I don’t mean to report that in a “TMZ-ish: Who they f’n now” sort of way. I personally don’t care. I wish them both a 100 lovers and a 1000 orgasms.

The reason I bring their marital status into the review is because they play a married couple in Sex Tape and it isn’t believable for a second. They both are merely playing the part and the movie suffers for it. Sure, they have comedic chemistry but you don’t believe they know the slightest notion about marriage. They are just riffing on one convention of marriage. The myth/conception that once you are married, you never have sex again. The truth is really: You don’t have sex that often. But when you do, watch out. You better cover everything in plastic like you’re going to a Gallagher show.

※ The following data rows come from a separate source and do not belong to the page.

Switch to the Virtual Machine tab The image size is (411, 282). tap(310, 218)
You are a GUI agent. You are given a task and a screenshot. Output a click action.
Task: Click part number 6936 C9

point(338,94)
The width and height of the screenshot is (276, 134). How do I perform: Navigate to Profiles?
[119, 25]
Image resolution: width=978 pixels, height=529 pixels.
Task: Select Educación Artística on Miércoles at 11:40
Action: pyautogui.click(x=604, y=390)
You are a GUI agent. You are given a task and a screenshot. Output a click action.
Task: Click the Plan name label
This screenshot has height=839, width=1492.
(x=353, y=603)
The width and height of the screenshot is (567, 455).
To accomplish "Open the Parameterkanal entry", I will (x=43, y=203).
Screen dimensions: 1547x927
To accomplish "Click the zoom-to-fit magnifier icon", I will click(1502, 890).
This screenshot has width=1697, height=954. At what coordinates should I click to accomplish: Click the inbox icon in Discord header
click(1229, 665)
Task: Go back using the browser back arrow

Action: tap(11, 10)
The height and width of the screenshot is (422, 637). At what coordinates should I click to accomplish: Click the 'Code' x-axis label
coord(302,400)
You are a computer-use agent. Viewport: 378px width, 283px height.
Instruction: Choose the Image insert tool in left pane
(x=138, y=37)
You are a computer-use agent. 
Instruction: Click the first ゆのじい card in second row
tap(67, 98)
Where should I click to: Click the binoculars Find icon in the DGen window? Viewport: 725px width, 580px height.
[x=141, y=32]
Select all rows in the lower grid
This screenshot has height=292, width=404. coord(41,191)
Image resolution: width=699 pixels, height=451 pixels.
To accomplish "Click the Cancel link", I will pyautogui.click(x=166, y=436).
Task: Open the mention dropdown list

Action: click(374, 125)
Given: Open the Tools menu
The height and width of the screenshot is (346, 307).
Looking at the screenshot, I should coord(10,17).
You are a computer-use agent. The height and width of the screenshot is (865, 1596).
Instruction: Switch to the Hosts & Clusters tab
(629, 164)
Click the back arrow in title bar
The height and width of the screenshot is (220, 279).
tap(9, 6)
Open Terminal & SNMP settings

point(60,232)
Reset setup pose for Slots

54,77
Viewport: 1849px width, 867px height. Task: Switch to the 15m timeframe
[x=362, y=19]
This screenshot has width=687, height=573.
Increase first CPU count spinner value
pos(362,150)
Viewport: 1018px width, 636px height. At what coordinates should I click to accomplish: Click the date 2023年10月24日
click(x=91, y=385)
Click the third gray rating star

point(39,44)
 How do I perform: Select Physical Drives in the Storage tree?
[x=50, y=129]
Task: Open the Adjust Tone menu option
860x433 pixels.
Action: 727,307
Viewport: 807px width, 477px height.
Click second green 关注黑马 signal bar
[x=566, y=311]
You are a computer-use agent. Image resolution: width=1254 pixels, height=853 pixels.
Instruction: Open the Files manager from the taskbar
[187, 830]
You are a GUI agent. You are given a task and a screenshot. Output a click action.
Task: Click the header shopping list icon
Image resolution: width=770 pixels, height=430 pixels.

This is the one note strummed again and over again. No sex. Not if you’re married, bub. You want to have sex but you can’t, you know, because you’re married and married people don’t have sex. Because you can’t. This is all that is discussed during the entire first act. Any topic that deviates serves as only foreshadow: Segel gives away iPads (?) and Diaz may sell her mommy blog to a toy company fixated on wholesomeness and pineapple slices.

Once they talk about not having sex for about 30 minutes, ironicaly they have sex and (you guessed it there, Sherlock) film it. Segel accidently sends it to the many iPads he constantly hands out to all friends and family and chaos ensues.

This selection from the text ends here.